Jamais dès le premier jour, et c'est voulu. La mise en service est suivie d'un rodage supervisé de deux à quatre semaines : l'automatisation prépare, quelqu'un relit avant l'envoi. On bascule ensuite en autonomie les seuls cas dont les sorties se sont montrées fiables sur cette période, et on garde une relecture sur les autres. Un prestataire qui vous propose l'autonomie complète dès la livraison vous transfère un risque commercial, pas un gain de temps.
Faut-il changer nos outils actuels pour automatiser ?
Dans la grande majorité des cas, non.
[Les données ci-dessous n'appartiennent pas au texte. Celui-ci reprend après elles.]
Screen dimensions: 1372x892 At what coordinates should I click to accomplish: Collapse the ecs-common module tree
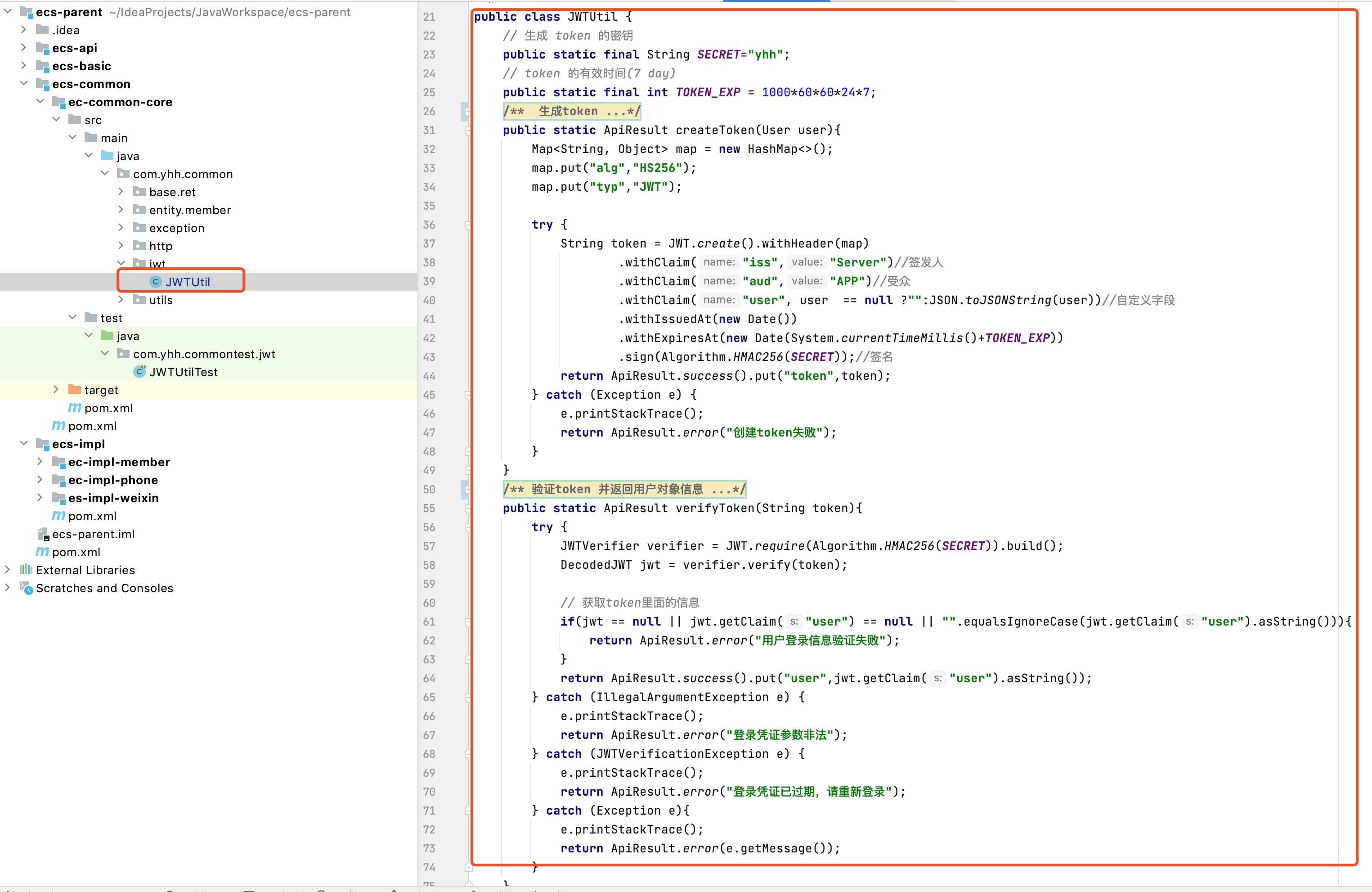(x=24, y=84)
Une automatisation utile s'installe autour de ce que vous utilisez déjà : votre boîte e-mail, votre agenda, votre outil de facturation, votre site. Remplacer tout l'outillage d'une PME pour introduire une automatisation revient à transformer un projet de trois semaines en chantier de six mois, avec une conduite du changement que personne n'avait prévue.
Qui doit s'en occuper dans l'entreprise ?
Une personne nommée, qui connaît la tâche automatisée et qui a le droit de trancher les cas ambigus. Ce n'est pas forcément le dirigeant, et ce n'est presque jamais « tout le monde un peu ». Comptez une à deux heures par semaine de sa part pendant la mise en place, puis beaucoup moins une fois le rodage terminé. Un projet sans référent identifié s'arrête au milieu, quelle que soit la qualité technique de ce qui a été livré.
Que se passe-t-il si l'automatisation se trompe ?
C'est prévu, et c'est la raison de la mise en production progressive. On démarre en mode brouillon : l'automatisation prépare, un humain relit et valide avant l'envoi. On ne passe en autonomie que sur les cas où les sorties se sont montrées fiables pendant plusieurs semaines, et on garde une supervision sur le reste. Une automatisation qui envoie directement au client dès le premier jour est un risque commercial, pas un gain de temps.